Confusingly, the Medical Assessor said in the MAC that he had assessed grade 4 power due to muscle wasting and also assessed 25% lower extremity impairment due to motor deficit. This is what the Appeal Panel considers to be the awkward part of the Medical Assessor’s reasoning. It is apparent, as the Appeal Panel said, that when the MAC is read as a whole his reference to grade 4 power is a reference to his findings relating to the strength/weakness the appellant exhibited during examination of his quadriceps and hamstrings.
The Appeal Panel further notes that the Medical Assessor said that the appellant had 25% lower extremity impairment, which is again a reference to what he had assessed the appellant to have by reference to Table 17-8. That figure is incorrect. It should be 24% WPI, but again it makes no difference to the outcome, given that the Medical Assessor correctly assessed the appellant had 10% WPI by reference to Table 17-8.

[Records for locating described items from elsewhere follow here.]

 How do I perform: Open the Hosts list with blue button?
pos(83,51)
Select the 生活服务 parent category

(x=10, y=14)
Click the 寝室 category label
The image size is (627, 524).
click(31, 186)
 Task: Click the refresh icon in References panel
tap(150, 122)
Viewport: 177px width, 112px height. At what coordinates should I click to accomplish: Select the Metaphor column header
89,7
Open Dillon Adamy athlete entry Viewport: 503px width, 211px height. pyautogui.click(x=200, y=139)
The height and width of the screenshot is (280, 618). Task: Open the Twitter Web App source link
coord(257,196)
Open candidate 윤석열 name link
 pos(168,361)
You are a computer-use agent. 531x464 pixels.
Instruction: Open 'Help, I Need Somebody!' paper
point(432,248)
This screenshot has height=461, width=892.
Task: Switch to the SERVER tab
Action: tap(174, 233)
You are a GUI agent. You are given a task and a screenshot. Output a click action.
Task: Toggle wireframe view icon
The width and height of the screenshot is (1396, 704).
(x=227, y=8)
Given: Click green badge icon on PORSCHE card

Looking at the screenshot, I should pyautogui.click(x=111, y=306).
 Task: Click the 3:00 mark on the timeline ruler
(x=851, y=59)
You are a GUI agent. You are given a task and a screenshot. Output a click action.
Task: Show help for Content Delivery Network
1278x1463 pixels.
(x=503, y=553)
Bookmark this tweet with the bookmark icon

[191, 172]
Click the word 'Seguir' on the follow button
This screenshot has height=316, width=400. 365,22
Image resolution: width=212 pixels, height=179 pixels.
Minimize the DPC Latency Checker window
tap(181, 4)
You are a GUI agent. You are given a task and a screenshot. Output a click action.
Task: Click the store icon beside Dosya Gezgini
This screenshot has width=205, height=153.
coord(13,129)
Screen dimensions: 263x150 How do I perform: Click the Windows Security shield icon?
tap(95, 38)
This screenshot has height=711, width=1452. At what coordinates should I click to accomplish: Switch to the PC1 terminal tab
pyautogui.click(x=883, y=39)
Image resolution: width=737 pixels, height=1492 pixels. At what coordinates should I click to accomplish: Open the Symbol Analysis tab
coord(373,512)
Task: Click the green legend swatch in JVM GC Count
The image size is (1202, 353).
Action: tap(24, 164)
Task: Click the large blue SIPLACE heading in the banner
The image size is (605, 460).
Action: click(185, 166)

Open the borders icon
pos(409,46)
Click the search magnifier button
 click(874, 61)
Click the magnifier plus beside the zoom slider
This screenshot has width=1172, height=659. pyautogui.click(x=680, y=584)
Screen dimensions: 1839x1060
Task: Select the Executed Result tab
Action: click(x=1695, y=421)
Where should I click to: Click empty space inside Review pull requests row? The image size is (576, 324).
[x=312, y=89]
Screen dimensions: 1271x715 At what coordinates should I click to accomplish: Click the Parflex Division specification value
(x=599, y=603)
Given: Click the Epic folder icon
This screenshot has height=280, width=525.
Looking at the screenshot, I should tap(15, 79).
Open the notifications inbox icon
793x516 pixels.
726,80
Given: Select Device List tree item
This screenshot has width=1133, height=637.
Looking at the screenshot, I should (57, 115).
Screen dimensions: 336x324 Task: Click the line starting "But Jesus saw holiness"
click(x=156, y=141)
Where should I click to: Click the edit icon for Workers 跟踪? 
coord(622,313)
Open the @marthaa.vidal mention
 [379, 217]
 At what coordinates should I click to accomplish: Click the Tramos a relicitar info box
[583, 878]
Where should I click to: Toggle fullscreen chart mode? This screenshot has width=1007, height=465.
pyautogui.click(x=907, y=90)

The Medical Assessor correctly noted that the impairment he assessed the appellant had by reference to the various methods by which the impairment could be rated could not by virtue of Table 17-2 of AMA5 be combined. He consequently selected the method that provided the highest rating of the appellant’s permanent impairment, being Table 17-7 and Table 17-8, and certified the appellant had 10% WPI.
In the final analysis, whilst the Medical Assessor reasoning was awkwardly expressed, he did not make an error.
For these reasons, the Appeal Panel has determined that the MAC issued on 23 April 2024 should be confirmed.